Friday, June 3, 2022

AI/ML: Seaborn correlation map - some useful options

sns.heatmap(df.corr(),annot=True);

When cannot is set to True, it will basically display the correlated value in the cell 

plt.figure(figsize=(16, 6))

When fig size is specified, the display is bound within this.

# Store heatmap object in a variable to easily access it when you want to include more features (such as title).

# Set the range of values to be displayed on the colormap from -1 to 1, and set the annotation to True to display the correlation values on the heatmap.

heatmap = sns.heatmap(dataframe.corr(), vmin=-1, vmax=1, annot=True)

# Give a title to the heatmap. Pad defines the distance of the title from the top of the heatmap.

heatmap.set_title('Correlation Heatmap', fontdict={'fontsize':12}, pad=12);

A diverging color palette that has markedly different colors at the two ends of the value-range with a pale, almost colorless midpoint, works much better with correlation heatmaps than the default colormap. 
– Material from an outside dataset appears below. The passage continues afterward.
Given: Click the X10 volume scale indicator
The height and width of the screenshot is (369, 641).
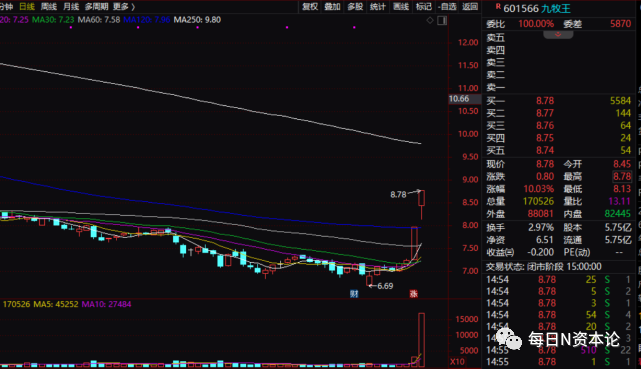Looking at the screenshot, I should (457, 362).

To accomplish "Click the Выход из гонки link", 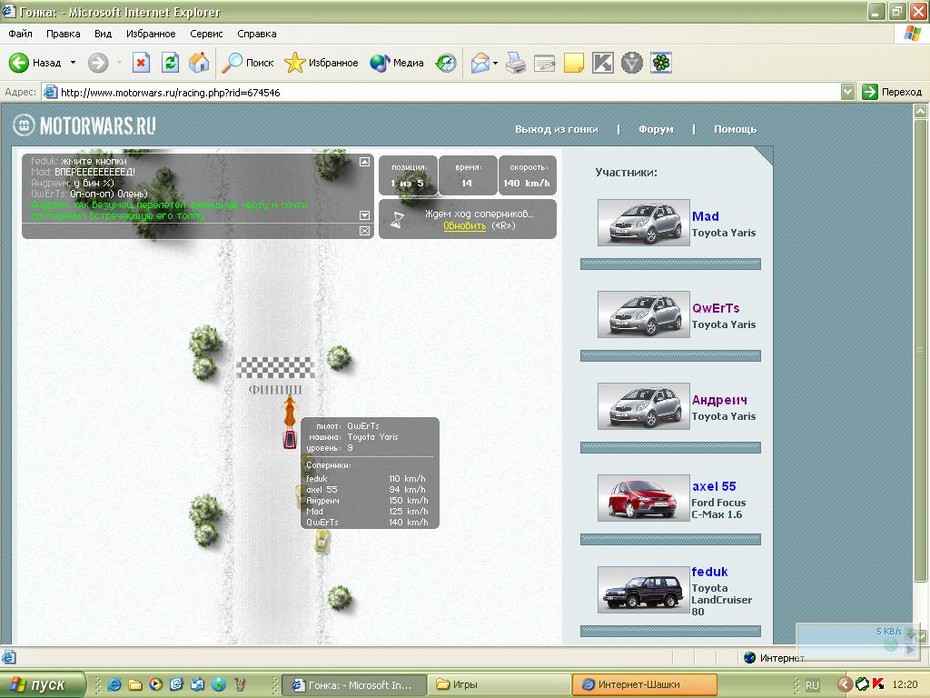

plt.figure(figsize=(16, 6))

heatmap = sns.heatmap(dataframe.corr(), vmin=-1, vmax=1, annot=True, cmap='BrBG')

heatmap.set_title('Correlation Heatmap', fontdict={'fontsize':18}, pad=12);

# save heatmap as .png file

# dpi - sets the resolution of the saved image in dots/inches

# bbox_inches - when set to 'tight' - does not allow the labels to be cropped

plt.savefig('heatmap.png', dpi=300, bbox_inches='tight')


Triangle Correlation Heatmap

Take a look at any of the correlation heatmaps above. If you cut away half of it along the diagonal line marked by 1-s, you would not lose any information. Let’s cut the heatmap in half, then, and keep only the lower triangle.



The Seaborn heatmap ‘mask’ argument comes in handy when we want to cover part of the heatmap.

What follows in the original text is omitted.